St. John’s University fired basketball coach Mike Jarvis today. I remember when Jarvis left George Washington University to take the St. John’s job six years ago. I was an editor at one of GW’s campus newspapers and covered the press conference introducing Jarvis’s successor, former Texas coach Tom Penders. At the time, both schools thought they were taking steps to solidify their programs. Today, neither Penders nor Jarvis are coaching. Penders lasted three seasons before a series of seemingly minor scandals brought him down. Jarvis apparently didn’t produce a strong enough record in the highly competitive Big East Conference.

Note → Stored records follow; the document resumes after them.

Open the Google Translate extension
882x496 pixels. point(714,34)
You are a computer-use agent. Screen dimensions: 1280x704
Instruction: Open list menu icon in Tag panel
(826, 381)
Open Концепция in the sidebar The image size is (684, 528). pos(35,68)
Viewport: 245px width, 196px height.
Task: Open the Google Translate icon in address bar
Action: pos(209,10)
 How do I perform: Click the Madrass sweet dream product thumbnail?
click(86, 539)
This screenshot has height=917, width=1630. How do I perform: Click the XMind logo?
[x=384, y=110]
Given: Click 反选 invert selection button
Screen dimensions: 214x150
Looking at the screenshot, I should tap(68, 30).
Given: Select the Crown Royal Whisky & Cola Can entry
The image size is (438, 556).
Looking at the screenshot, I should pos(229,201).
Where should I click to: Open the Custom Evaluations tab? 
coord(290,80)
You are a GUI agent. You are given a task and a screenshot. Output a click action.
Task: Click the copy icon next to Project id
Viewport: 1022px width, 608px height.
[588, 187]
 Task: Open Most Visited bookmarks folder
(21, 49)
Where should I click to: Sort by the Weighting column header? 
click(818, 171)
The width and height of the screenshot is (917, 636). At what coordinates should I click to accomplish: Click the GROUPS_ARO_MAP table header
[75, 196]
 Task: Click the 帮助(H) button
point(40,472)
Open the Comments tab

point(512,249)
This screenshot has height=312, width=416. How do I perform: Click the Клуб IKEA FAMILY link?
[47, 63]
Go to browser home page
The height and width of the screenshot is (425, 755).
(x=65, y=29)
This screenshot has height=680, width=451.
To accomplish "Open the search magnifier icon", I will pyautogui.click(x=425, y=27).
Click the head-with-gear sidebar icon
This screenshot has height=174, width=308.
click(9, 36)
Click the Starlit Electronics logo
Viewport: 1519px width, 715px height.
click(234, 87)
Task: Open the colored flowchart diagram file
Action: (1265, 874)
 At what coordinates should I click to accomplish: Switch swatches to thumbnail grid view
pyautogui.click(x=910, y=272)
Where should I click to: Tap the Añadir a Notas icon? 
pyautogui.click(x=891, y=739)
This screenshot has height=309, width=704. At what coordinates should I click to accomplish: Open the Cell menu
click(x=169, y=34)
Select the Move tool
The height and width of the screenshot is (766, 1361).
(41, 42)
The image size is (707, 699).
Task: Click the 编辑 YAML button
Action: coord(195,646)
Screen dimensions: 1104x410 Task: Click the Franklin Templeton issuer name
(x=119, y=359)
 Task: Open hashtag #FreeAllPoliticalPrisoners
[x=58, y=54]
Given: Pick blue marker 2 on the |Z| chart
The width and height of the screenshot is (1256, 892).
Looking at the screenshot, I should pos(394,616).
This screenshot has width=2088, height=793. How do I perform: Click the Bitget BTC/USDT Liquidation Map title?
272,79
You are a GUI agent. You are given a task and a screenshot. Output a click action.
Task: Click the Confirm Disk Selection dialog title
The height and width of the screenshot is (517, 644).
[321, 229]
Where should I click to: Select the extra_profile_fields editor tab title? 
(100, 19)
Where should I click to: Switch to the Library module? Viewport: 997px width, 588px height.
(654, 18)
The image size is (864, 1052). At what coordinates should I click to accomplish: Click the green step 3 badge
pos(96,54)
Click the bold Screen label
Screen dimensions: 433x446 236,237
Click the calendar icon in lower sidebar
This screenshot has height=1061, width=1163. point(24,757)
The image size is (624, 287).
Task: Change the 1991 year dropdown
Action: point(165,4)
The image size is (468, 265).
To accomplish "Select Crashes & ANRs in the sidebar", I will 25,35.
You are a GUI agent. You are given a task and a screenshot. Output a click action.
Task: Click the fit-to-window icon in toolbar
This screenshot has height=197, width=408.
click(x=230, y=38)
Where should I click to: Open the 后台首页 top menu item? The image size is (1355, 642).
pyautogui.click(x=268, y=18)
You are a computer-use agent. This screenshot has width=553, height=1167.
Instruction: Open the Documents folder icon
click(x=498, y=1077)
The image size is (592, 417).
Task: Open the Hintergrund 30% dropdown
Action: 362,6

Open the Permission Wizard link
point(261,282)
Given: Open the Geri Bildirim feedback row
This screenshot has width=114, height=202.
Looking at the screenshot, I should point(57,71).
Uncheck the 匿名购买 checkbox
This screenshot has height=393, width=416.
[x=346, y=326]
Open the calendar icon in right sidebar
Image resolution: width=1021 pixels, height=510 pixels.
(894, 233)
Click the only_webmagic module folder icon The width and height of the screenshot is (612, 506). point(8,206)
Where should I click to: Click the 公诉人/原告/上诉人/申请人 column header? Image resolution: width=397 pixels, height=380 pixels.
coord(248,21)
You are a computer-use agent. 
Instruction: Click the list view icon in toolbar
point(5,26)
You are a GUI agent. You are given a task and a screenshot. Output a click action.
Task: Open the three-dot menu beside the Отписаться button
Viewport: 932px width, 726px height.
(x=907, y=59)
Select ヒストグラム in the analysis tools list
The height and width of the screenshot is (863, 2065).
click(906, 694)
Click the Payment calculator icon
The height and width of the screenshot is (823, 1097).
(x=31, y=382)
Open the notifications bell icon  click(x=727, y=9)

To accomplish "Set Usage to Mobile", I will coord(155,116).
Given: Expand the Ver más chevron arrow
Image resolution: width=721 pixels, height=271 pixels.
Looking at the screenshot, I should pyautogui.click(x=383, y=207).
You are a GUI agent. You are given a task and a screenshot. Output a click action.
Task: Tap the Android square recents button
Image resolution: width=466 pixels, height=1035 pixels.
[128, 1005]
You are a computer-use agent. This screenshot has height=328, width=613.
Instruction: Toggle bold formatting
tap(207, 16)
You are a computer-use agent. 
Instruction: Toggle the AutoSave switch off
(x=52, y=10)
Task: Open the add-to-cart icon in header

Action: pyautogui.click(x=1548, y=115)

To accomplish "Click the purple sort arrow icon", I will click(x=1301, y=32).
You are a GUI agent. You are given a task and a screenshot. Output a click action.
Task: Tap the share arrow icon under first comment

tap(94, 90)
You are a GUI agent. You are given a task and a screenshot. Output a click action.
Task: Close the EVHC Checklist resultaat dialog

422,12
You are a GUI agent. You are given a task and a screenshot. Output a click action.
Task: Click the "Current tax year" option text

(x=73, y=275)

Last month I defended Nebraska’s decision to fire football coach Frank Solich on strictly business grounds. I endorsed Nebraska athletic director Steve Pederson’s view that “mediocrity” was not a virtue in a competitive, moneymaking business like major college football. The same argument could be advanced for firing Jarvis. While Jarvis produced a winning record, the program was not maximizing its potential, given its recruit-rich New York City base and strong basketball tradition. The biggest criticism of Jarvis has always been his recruiting; at GW, he was often chided for relying on foreign players rather than aggressively recruiting local talent.
Then again, unlike Nebraska, St. John’s can’t seem to figure out what direction it wants to go in. Jarvis is now the third former head coach in nine years, following Brian Mahoney and Fran Fraschilla. And it made no sense to fire Jarvis in December—just at the start of conference play—while promoting his longtime top aide, Kevin Clark, to acting coach. That’s just throwing away the current season, which won’t send much of a message to recruits, fans, or current players.
One suspects St. John’s will press for a big name coach (Rick Pitino’s name has already come up), but that strategy may fall flat. This is what happened at GW when Jarvis left. The school went for the biggest name it could find, a name that happened to be good pals with the athletic director. GW overlooked the circumstances of Tom Penders’ departure from Texas, and within a couple years, they paid for that oversight. Now GW is rebuilding under a competent coach, Karl Hobbs, who was elevated from the assistant coaching ranks. Hobbs knows he holds a mid-major job just below the elite level. St. John’s is not at that same level, but may choose not to recognize that fact. This shows poor business management. Basketball is St. John’s chief revenue-producing sport; any attempt at a quick-fix will blow up in their face and do long term damage to the school.
And as I noted when Frank Solich is fired, it’s funny that universities will fire coaches for mediocre performance, but professors are considered untouchable due to tenure. Using Jarvis as an analogy, could you imagine an English professor getting fired before midterms because the students weren’t learning fast enough? Not that I would object to such a system. I just question why academia insists on the double-standard.